** START OF TEXT BLOCK **

# The Sully Picture Thread (Pic Heavy)



## FeatherRiverSam (Aug 7, 2009)

Wonderful shots!!! Sully must be sound asleep somewhere right about now. He's one very handsome boy and you certainly know how to use a camera.

Pete


----------



## Max's Dad (Apr 23, 2012)

Wow! Looks like a great dog park. Sully looks to be having a great time. Fantastic pictures.


----------



## Rebroland (May 20, 2010)

FeatherRiverSam said:


> Wonderful shots!!! Sully must be sound asleep somewhere right about now. He's one very handsome boy and you certainly know how to use a camera.
> 
> 
> 
> Pete


Thanks, Pete!! He's actually conked out on the couch next to me right now while I'm visiting the forum. Daycare yesterday, dog park today and swimming at the river tomorrow (weather permitting) so tomorrow I'm sure he'll be exhausted! This is actually only day 3 with the camera - I'm hoping to learn more techniques as I go along.


----------



## Rebroland (May 20, 2010)

Max's Dad said:


> Wow! Looks like a great dog park. Sully looks to be having a great time. Fantastic pictures.


Thanks, Max's Dad! It is a really good dog park. The best in my area! He's been coming here since he was about 4 months old.


----------



## FeatherRiverSam (Aug 7, 2009)

Wow!! That's only your third day with the camera...what are you shooting?

Pete


----------



## Rebroland (May 20, 2010)

FeatherRiverSam said:


> Wow!! That's only your third day with the camera...what are you shooting?

** END OF TEXT BLOCK **
** START OF MATERIAL SUPPLIED **

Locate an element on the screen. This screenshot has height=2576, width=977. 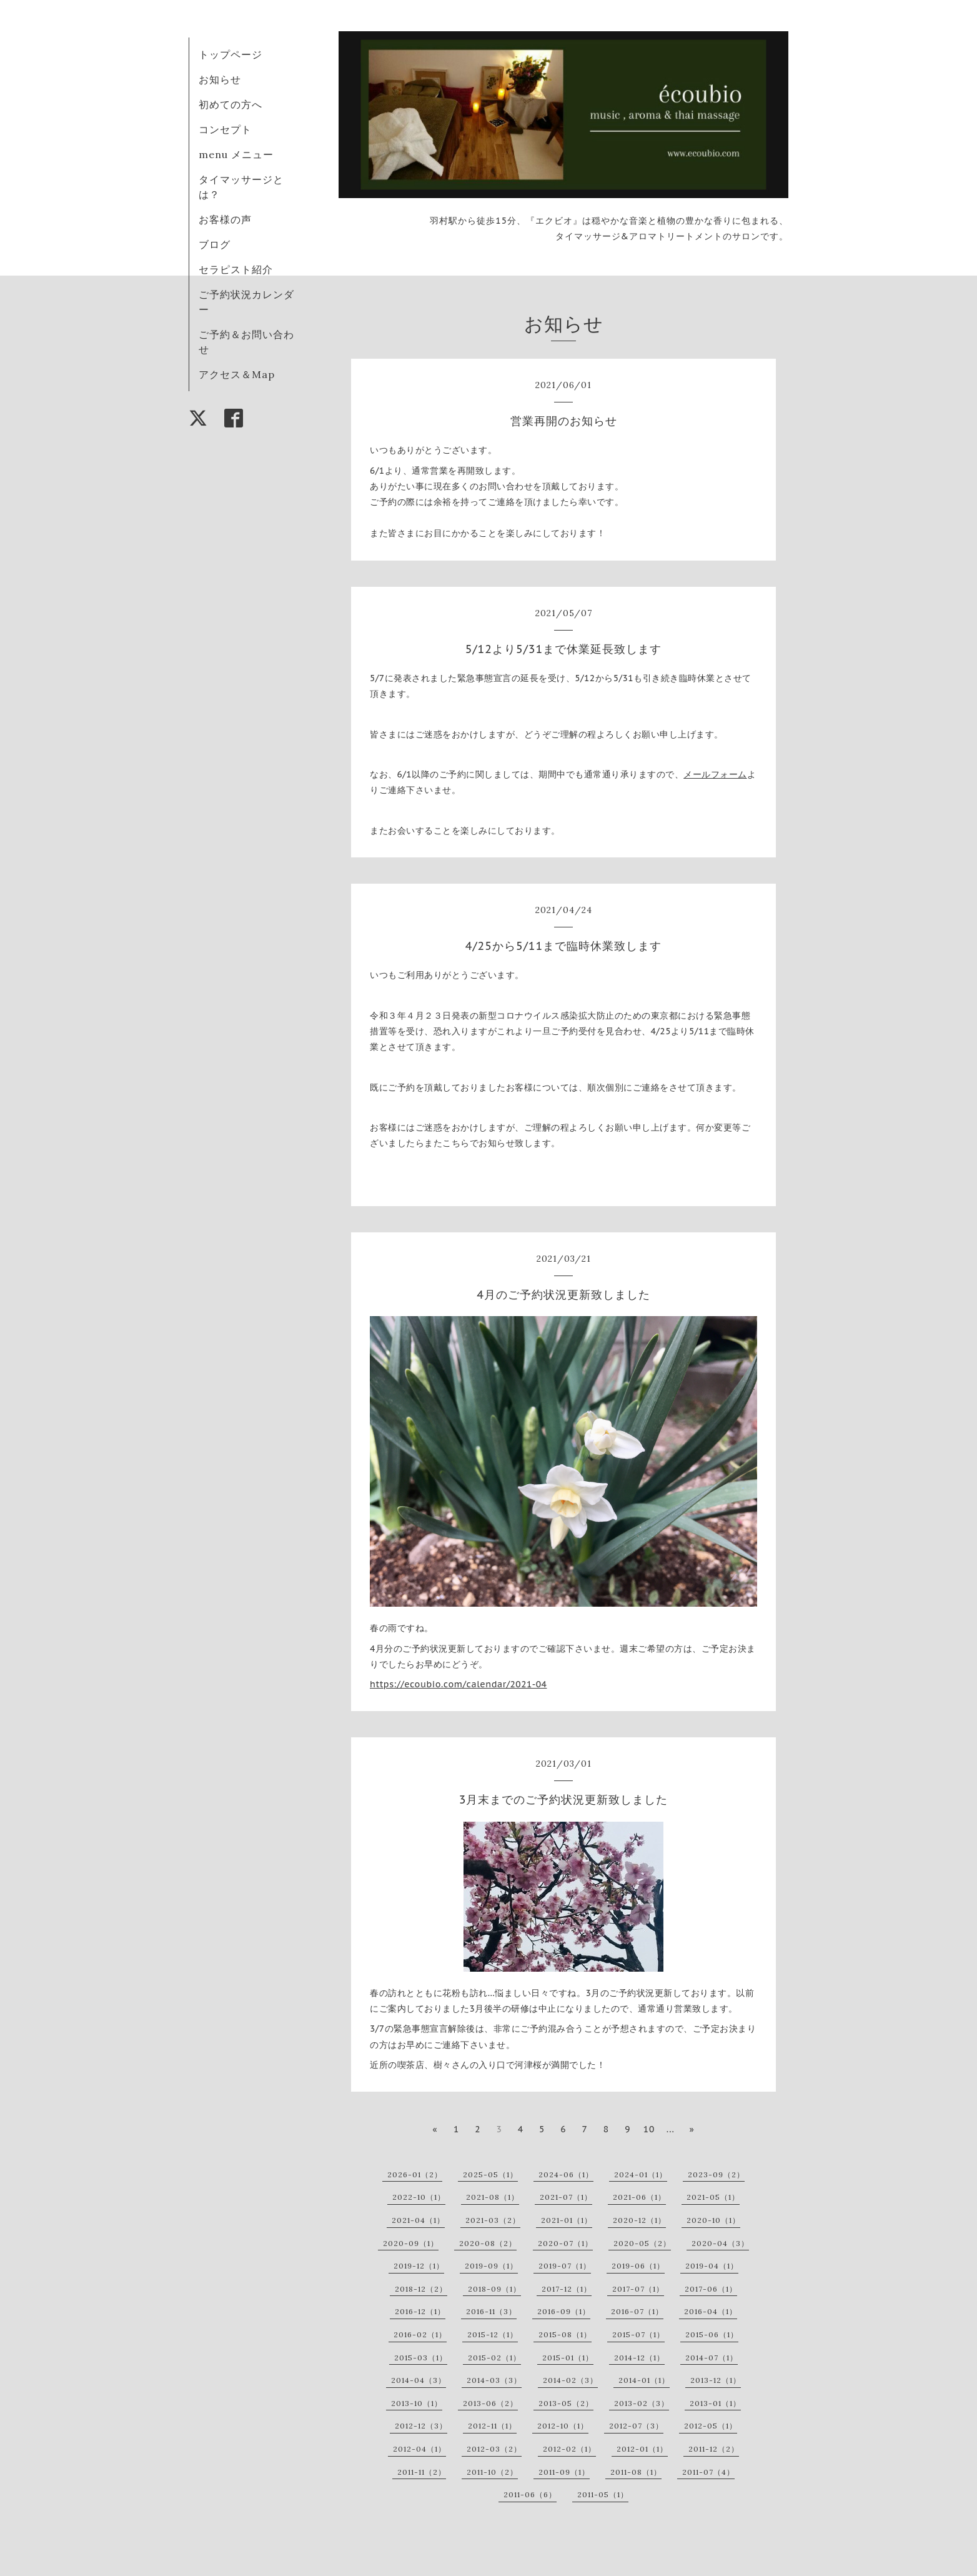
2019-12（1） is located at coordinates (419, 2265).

** END OF MATERIAL SUPPLIED **
** START OF MATERIAL SUPPLIED **

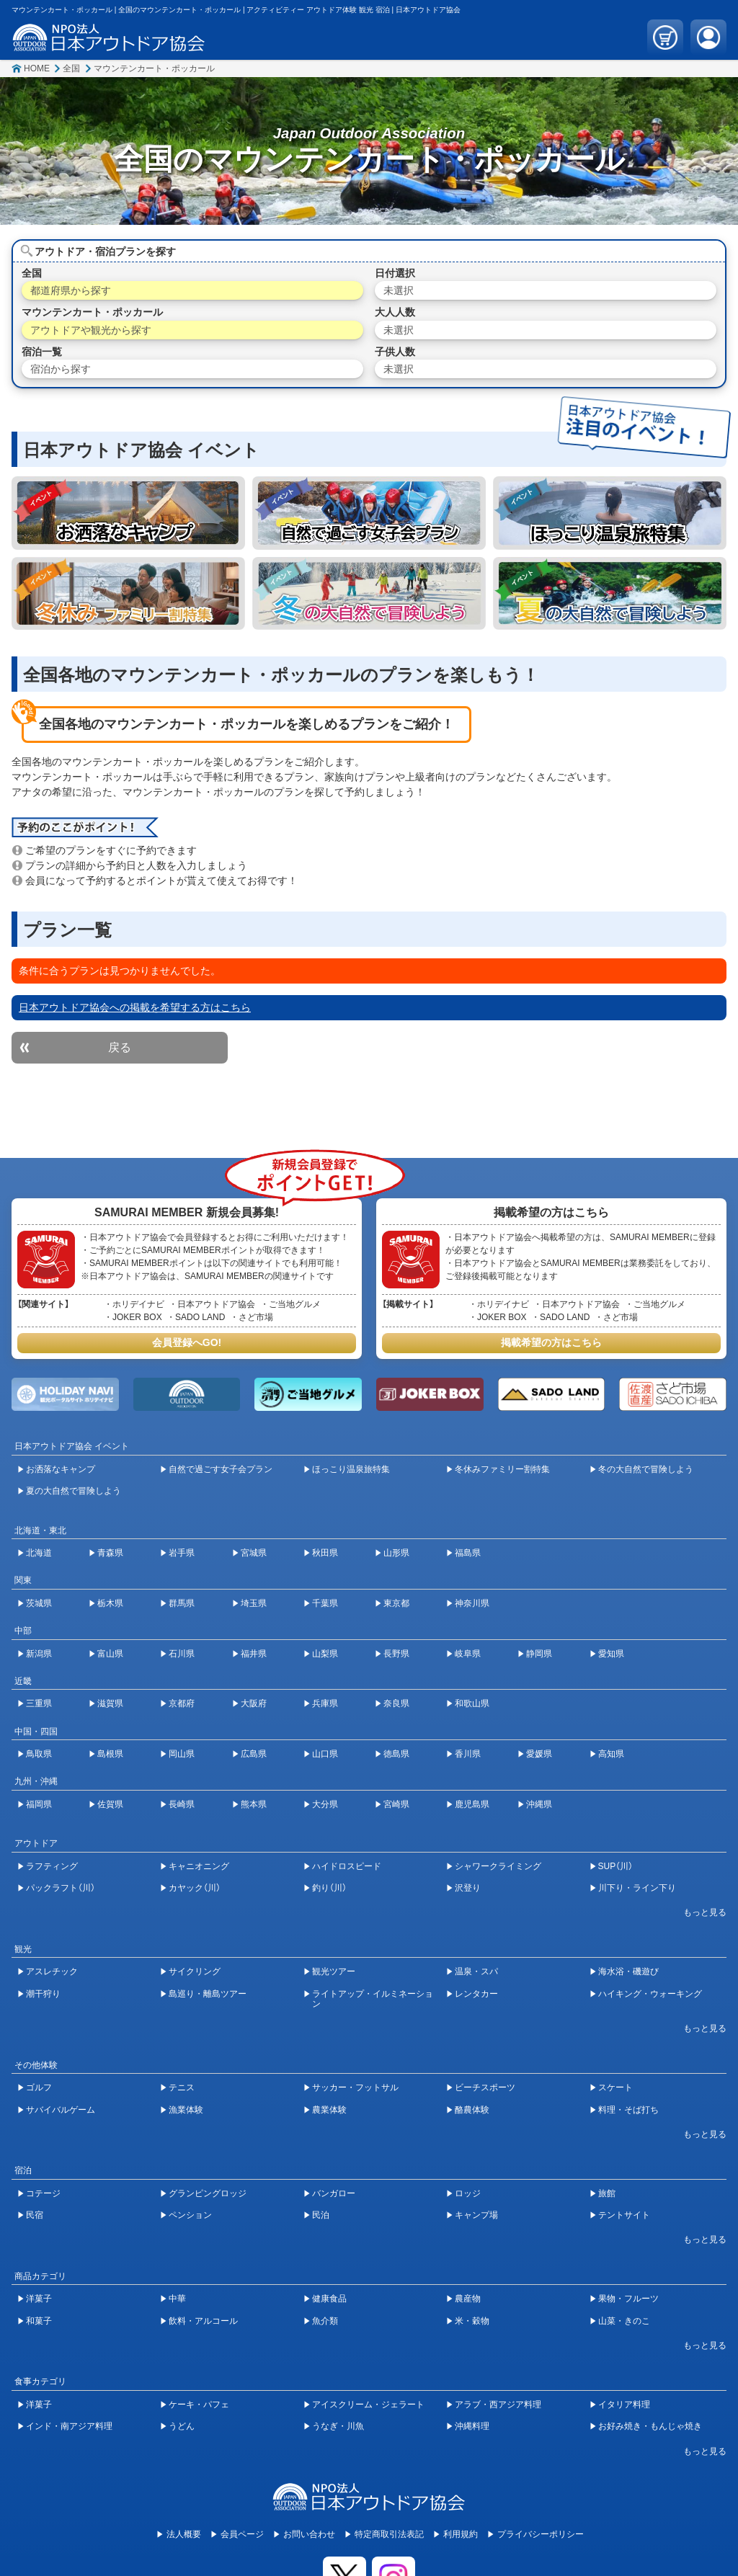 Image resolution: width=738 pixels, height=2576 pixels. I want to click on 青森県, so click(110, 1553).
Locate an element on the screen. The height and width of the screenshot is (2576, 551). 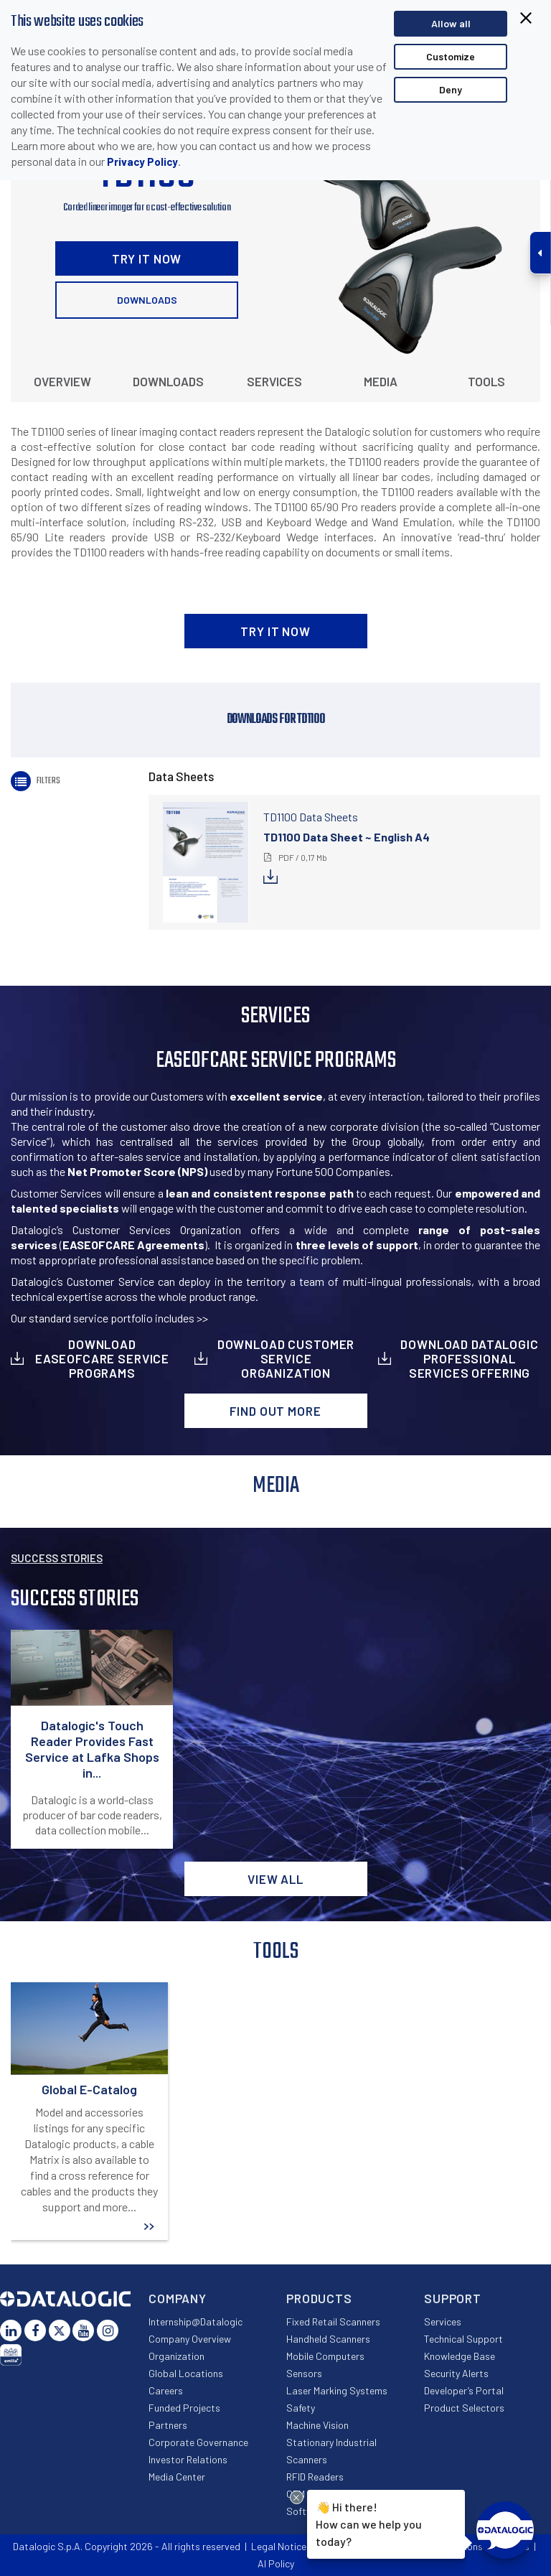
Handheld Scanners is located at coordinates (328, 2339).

** END OF MATERIAL SUPPLIED **

WORK TO COMPLETE –
a) Answer these about the Sully thread, one per line:
(i) Which day with the camera does Rebroland say this is?
(ii) About how old was Sully when he started coming to the dog park?
(iii) What activity is planned for tomorrow, weather permitting?
b) Name every username that heads a post in the Sully thread.
The entries were drawn from a separate source.

ANSWERS GIVEN –
a)
(i) Day 3
(ii) About 4 months old
(iii) Swimming at the river

b) FeatherRiverSam, Max's Dad, Rebroland